Today the Sherman Zwicker sails the Atlantic waters of the Northeastern United States and Canada to ports such as Lunenburg and Halifax, Nova Scotia, various ports along the south coast of Newfoundland and American ports such as Boston, New York and her home port of Boothbay Harbor, Maine.

This is all accomplished with the incredible support of volunteers taking the vessel to sea to visit coastal events and encourage the understanding of our maritime fishing heritage.

Our volunteer crew take watches, work in the galley, assist in the engine room and greet visitors when in port.
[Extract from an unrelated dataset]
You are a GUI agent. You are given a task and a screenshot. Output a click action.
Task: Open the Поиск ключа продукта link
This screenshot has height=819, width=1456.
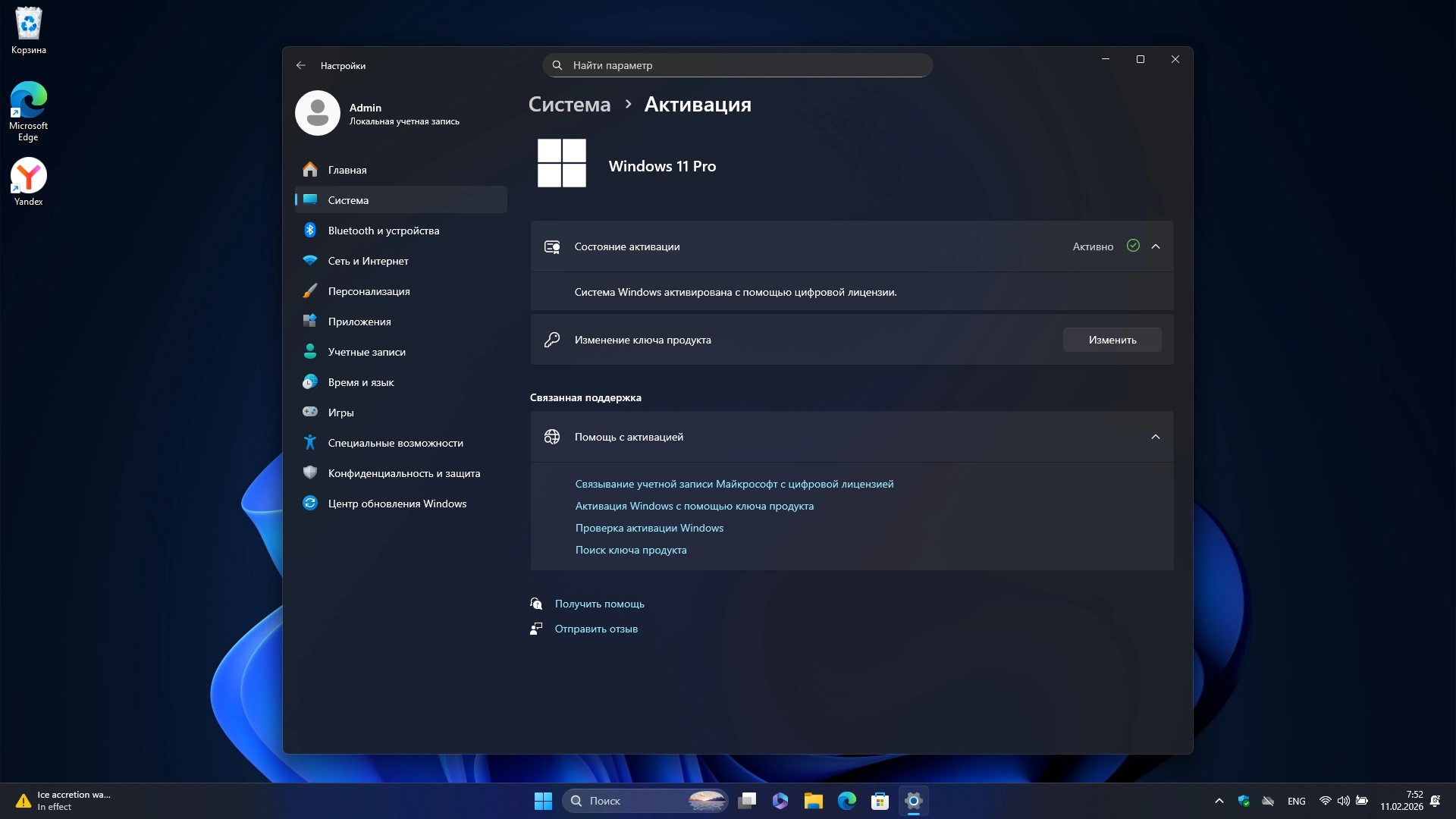click(630, 550)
The SHERMAN ZWICKER is a wooden, auxiliary fishing schooner, built in 1942 at the Smith and Rhuland Shipyard, Lunenburg, Nova Scotia. The vessel was among the last of her type to be built. She is a slightly modified traditional Banks schooner design with a large marine diesel engine fitted as a prime mover. The hull and lower mast rig owe more to the sailing era than to contemporary powered fishing vessel design.
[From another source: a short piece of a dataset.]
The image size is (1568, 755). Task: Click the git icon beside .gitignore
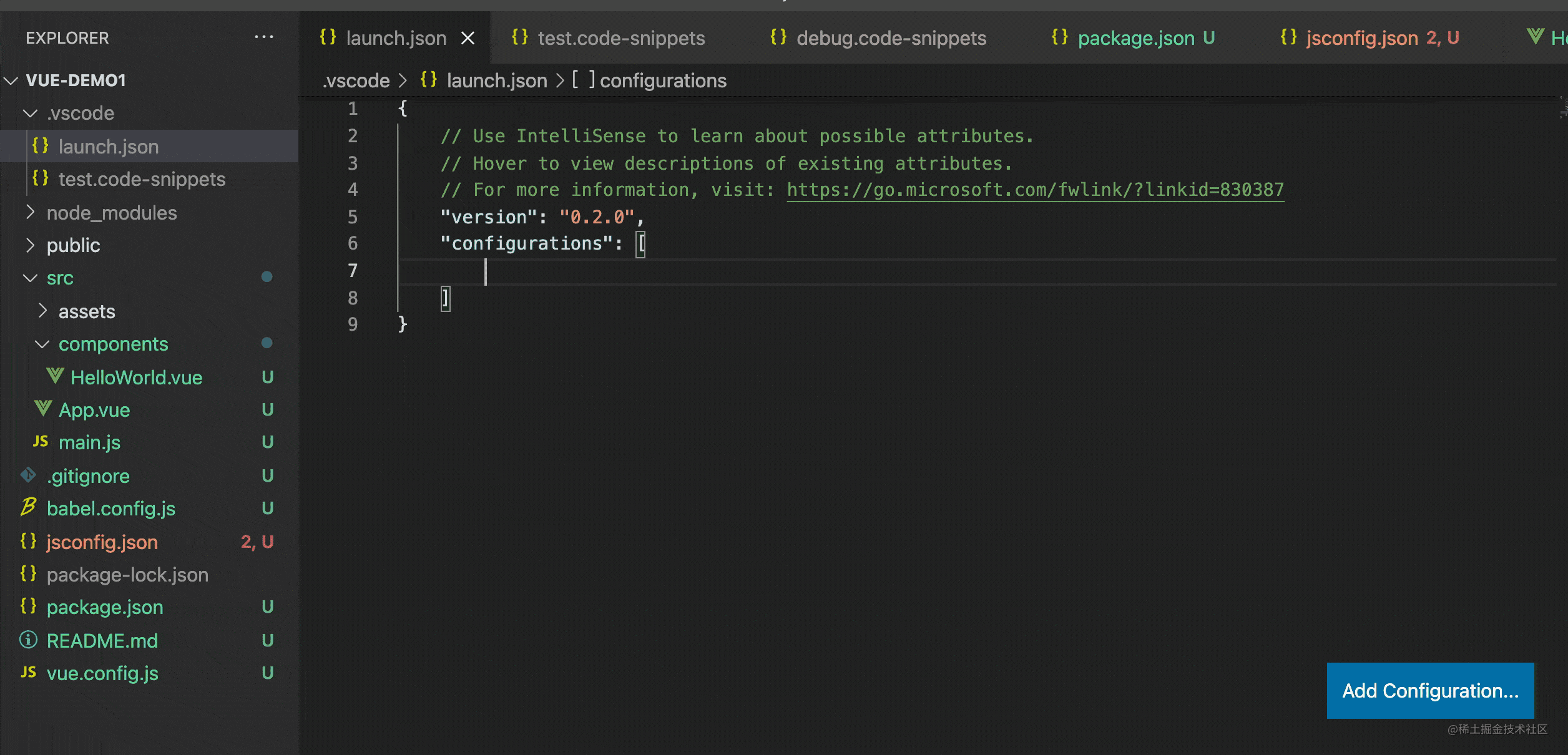pos(28,475)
Vessels of her type were used in the Grand Banks dory fisheries out of Lunenburg, Nova Scotia and other ports until the mid-sixties; the SHERMAN ZWICKER made her last trip to the Banks in the early sixties. As a museum the schooner represents scores of sister vessels which sailed to the Banks in the salt fish trade. The SHERMAN ZWICKER represents, in a meaningful manner, the fishermen and their trade.